Source data:
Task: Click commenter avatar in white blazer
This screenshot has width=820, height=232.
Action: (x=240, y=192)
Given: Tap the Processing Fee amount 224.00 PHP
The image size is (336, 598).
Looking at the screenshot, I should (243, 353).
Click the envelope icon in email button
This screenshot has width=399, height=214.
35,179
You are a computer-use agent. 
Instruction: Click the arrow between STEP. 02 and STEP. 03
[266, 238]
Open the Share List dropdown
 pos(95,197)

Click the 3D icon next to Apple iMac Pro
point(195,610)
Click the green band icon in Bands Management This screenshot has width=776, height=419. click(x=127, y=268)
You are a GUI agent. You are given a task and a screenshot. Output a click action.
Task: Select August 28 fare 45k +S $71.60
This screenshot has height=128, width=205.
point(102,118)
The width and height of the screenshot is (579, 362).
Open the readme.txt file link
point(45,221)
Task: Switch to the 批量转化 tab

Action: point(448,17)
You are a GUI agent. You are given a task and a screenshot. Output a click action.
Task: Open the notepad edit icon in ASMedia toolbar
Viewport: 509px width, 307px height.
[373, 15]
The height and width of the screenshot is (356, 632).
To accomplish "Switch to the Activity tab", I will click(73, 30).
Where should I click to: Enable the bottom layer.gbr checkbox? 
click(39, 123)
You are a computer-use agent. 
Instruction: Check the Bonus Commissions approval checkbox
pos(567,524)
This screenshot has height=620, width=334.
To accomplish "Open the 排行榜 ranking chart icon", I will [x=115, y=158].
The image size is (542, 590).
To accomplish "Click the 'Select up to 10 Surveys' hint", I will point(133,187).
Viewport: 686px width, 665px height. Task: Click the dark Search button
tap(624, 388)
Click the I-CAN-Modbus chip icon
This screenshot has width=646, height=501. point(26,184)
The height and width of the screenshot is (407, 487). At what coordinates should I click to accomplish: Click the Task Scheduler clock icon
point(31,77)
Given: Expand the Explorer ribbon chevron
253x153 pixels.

Exercise brief:
Gather from the records above every line containing the string "Select".

Solved exercise:
Task: Select August 28 fare 45k +S $71.60
To accomplish "Click the 'Select up to 10 Surveys' hint", I will point(133,187).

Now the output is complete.